Mam do Was dwa pytania:
1. Co zrobić z tofu, żeby dało się "toto" zjeść? Raz kupiłam, ale odrzucił mnie sam zapach. Niestety mam fobię dot. produktów spożywczych, ściśle trzymam się terminów ważności, wszelkich informacji na opakowaniach (typu sok 48 godzin od otwarcia jest zdatny do spozycia, przechowywanie w lodówce itd). Wszystko podejrzewam o "bycie nieświeżym". Jeśli coś mi zalatuje- odpada w przedbiegach i tak jest z nieszczęsnym tofu 🙁.
2. Znacie jakieś ciekawe przepisy z gatunku jednogarnowych paciajów? Czytaj wrzucam, bulgota, dogotuję kaszkę/ryż i mam obiad? Tylko błagam o szczegółowe instrukcje, bo jestem kuchennym antytalenciem. 😡


edit: ze swojej strony mogę gorąco polecić ten przepis, wyszukany w sieci. Ja zwykle nie dodaję fasolki, poza tym mam nieco inne proporcje (gusta rodziny ;-) ). Mięsożercy proszą o dokładkę, fajnie smakuje z kromą chleba z masełkiem, sprawdza się jako sos do kaszy.

Składniki:

(na 4 osoby)
# 3 ogórki szklarniane (długie) lub 8-9 zwykłych (zależy od wielkości)
# 200 g pieczarek
# 1 papryka czerwona
# 2 średnie cebule
# pół puszki kukurydzy konserwowej
# pół puszki czerwonej fasoli konserwowej
# puszka pomidorów lub 2 pomidory + 2 łyżki koncentratu pomidorowego (opcja do wyboru)
# 2 łyżki oleju
# 2 łyżeczki soli
# brązowy ryż lub makaron (najlepiej "sojowy"😉

Sposób przygotowania:

Do większego garnka (bo na początku będzie to dość duża objętościowo potrawa) na rozgrzany olej wrzucamy kolejno w (pokrojone w średnią kostkę): cebule, pieczarki, ogórka i paprykę. Gotujemy po przykryciem na małym ogniu, a w razie gdy warzywa same nie puszczą wody i mogą się przypalić wlewamy pół szklanki wody. Następnie doprawiamy do smaku (mi wystarczy sama sól, ale przyprawy to zwykle kwestia gustu) i wrzucamy puszkę pomidorów (także pokrojone w kostkę) razem z sokiem lub (jesli wybieramy drugą opcję) kroimy na duże kawałki pomidory i dodajemy koncentrat pomidorowy. Dorzucamy kukurydze i fasolę. W międzyczasie zaczynamy gotować odpowiedni dodatek (ryż, makaron - kto, co lubi). Jeśli nasza ratatuja jest zbyt wodnista, gotujemy ją chwilę bez pokrywki, żeby nadmiar wody odparował. Ponieważ większość używanych przeze mnie warzyw można jeść z powodzeniem na surowo, a osobiście nie lubię zbyt rozgotowanych potraw, to praktycznie po 3 minutach od wrzucenia ostatniego składnika mam gotowe danie.

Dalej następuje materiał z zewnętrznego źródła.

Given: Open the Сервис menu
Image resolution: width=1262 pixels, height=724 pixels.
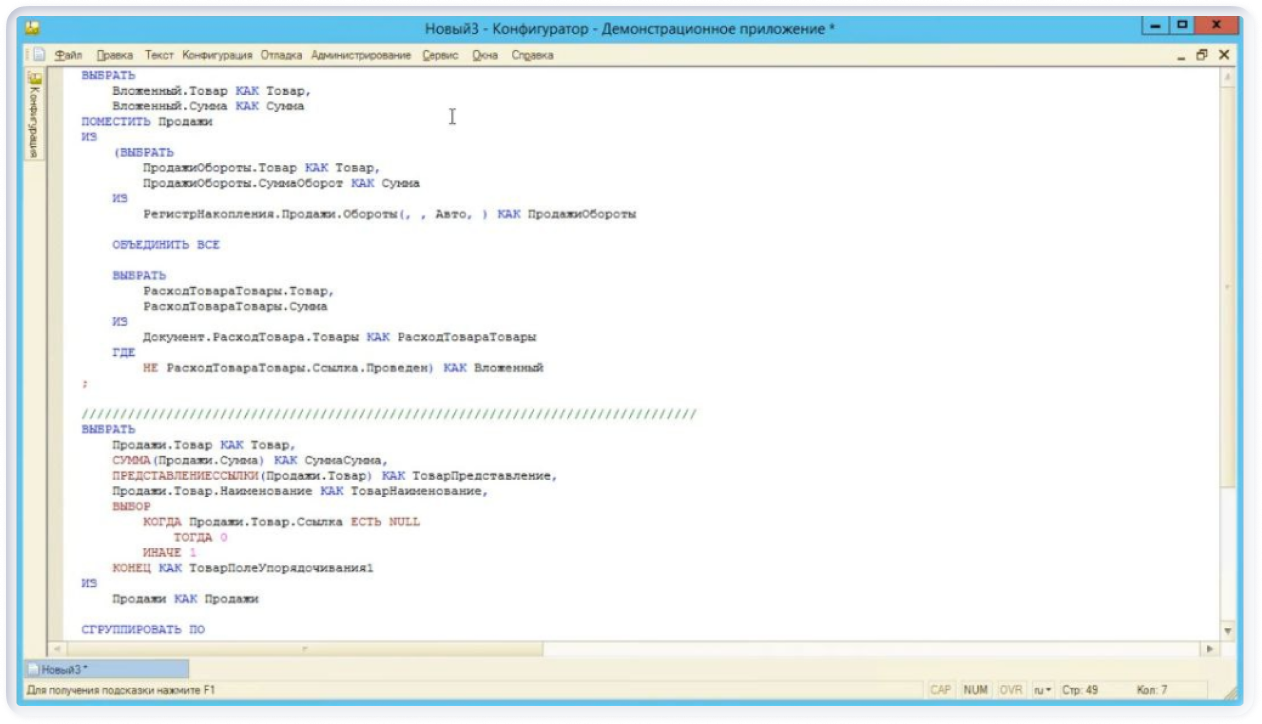Looking at the screenshot, I should [440, 55].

Uwagi: Jeśli ktoś ma taką ochotę można wrzucić tu praktycznie wszystkie warzywa, jaki nam przyjdą do głowy albo podać z każdym dodatkiem lub jako samodzielną potrawę (nawet bez makaronu czy ryżu). Ogórki można zastąpić kabaczkiem lub cukinią, ale z tym jest zwykle więcej pracy, więc preferuję ogórki. Potrawa jest bardzo kolorowa i lekkostrawna, więc idealnie nadaje się na każdą okazję - nawet na późną kolację🙂 Polecam i życzę smacznego!
CaviasLover, co do tofu znam różne strategie 😉

Jedna wersja (nie moja) to wmiksować tofu do jakiejś paciałygi (typu pasta fasolowa albo jakieś smoothie). Smak się chowa, zostaje faktura, którą można albo lubić, albo nie.

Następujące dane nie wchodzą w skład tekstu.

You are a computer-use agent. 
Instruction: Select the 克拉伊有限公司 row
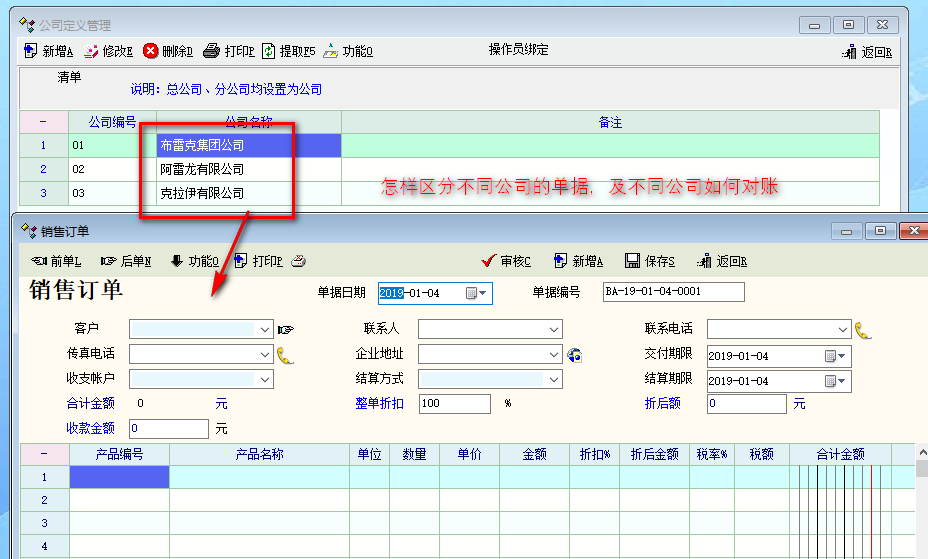pyautogui.click(x=202, y=193)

Mi się sprawdza pokrojenie tofu w kostkę i wrzucenie do zupy (np. barszczu). Smak tofu znika pod smakiem zupy, kostki zachowują formę i gumkowatość. Ostatnio też zapiekałam z warzywami, też w kostkach. I wrzucałam do sałatki, jakby się wrzucało fetę. Raz też usmażyłam z pastą curry, ale mało smażę generalnie, to był tylko awaryjny tryb "szybko i nic w domu nie ma". Szukam dalej innych pomysłów.

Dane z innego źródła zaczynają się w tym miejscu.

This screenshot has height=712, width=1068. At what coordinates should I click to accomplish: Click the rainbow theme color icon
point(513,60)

W Warszawie zachwalano mi, że najświeższe tofu jest w Żółtym Cesarzu - wiem, że ich sklep jest też w Krakowie.


Dhal swoje robię tak:

biorę żółtą soczewicę, płuczę

podgrzewam trochę sklarowanego masła (teraz przerzuciłam się na tłuszcz z roślin)
wrzucam soczewicę, pozwalam jej się na tyle podsmażyć, żeby zmieniła (choćby częściowo) kolor na bardziej szklisty
wlewam trochę wrzątku i zaczynam spokojne gotowanie
jak woda wyparowuje, dolewam więcej (gorącej)
jak się wszystko rozciapcia, to znak, że gotowe

osobno na patelence podgrzewam na sklarowanym maśle przyprawy: np. kolendrę, kumin
jak zaczną pachnieć, wrzucam do nich łyżkę pasty soczewicowej
mieszam i z powrotem wrzucam razem do reszty soczewicy
solę, pieprzę

do tego można dodać mleka kokosowego, świeżej kolendry, albo nic nie dodawać
całość może być bardziej pastą (do smarowania chleba na przykład) albo bardziej zupą (jak się doda więcej wody)

I w takim barszczyku tofu robi za ziemniaczki, czy wrzucasz i tofu i ziemniory/ fasolkę? Czy tofu jakoś się rozpuszcza w tej zupinie  😡?

Dhal brzmi smakująco. :kwiatek: Kumin kupię w większym markecie, czy muszę się gdzieś wybrać na poszukiwania?

Jak się robi pastę curry? Rozgotowuję soczewicę, doprawiam curry, miksuję i gotowe?
Pastę curry miałam kupną w słoiczku  😡
Nigdy nie robiłam pasty jako takiej, tylko paciałygę warzywną.
O kumin możesz pytać, bywa w różnych sklepach. Czasem. Warto się rozglądać. Szansa, że będą w różnych orientalnych/eko sklepach większa, ale patrzeć warto nie tylko tam.
Tofu w zupie się nie rozpuściło, zostało tak, jak je pokroiłam. Tyle że w barszczu zróżowiało 🙂 Dorzucam, co co tam chwycę i na co mam nastrój - ziemniaki, fasolę (albo z wcześniej ugotowanej i zamrożonej, albo z puszki po opłukaniu), jakiegoś grzyba suszonego.
Buuu, gdzie Wy to kupujecie wszystko :-( .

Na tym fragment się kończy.